Are the brown grass blades mixed in with the green grass blades in no particular pattern almost like the lawn is dry, yet you have been getting rainfall? This could be an insect problem or your lawn could be starving if it has been more than a few months since the last feeding. One clue to look for with insects is the presence of lawn moths when you mow. The moths do not damage your lawn, however they lay eggs for sod webworm, cutworm and other lawn damaging insects. Chinchbug damage also looks like the grass in this photo. Solution: Feed and protect your lawn with an application of Turf Builder with SummerGuard. Be sure to water after spreading. If your lawn does not need feeding, apply Ortho Bug B Gon MAX.
Are the brown spots following a particular pattern such as a circle? Within the circle the problem may start with some of the grass blades turning brown with spots on them. There are a range of lawn fungus problems like dollar spot, brown patch, red thread and summer patch that show up as circular patches in your lawn. These problems can crop up when you are getting higher temps during day and night and more rain and humidity. Solution: Treat your lawn with Scotts Lawn Fungus Control.

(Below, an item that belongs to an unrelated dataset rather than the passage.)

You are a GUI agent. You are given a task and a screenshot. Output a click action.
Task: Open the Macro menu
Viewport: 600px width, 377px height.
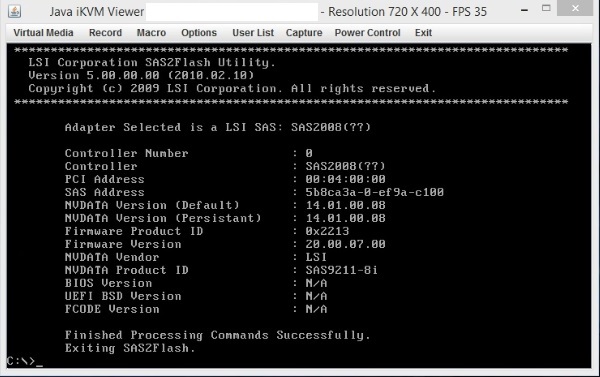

Do some areas of your lawn always seem to turn brown first? Probe the brown spot with a screwdriver and compare this with the healthy lawn areas. I have found that the typical brown, tan-colored “dry spot” can show up because of a pocket of poor soil, a buried rock that is just below the soil surface, or an area where lawn sprinklers don’t provide complete coverage making it tougher for the screwdriver to penetrate. So you think your lawn is getting adequate water, however this dry spot is the first area to go brown. Solution: Give extra water to this area until you are able to improve the soil in this spot, dig up buried rock or adjust sprinklers.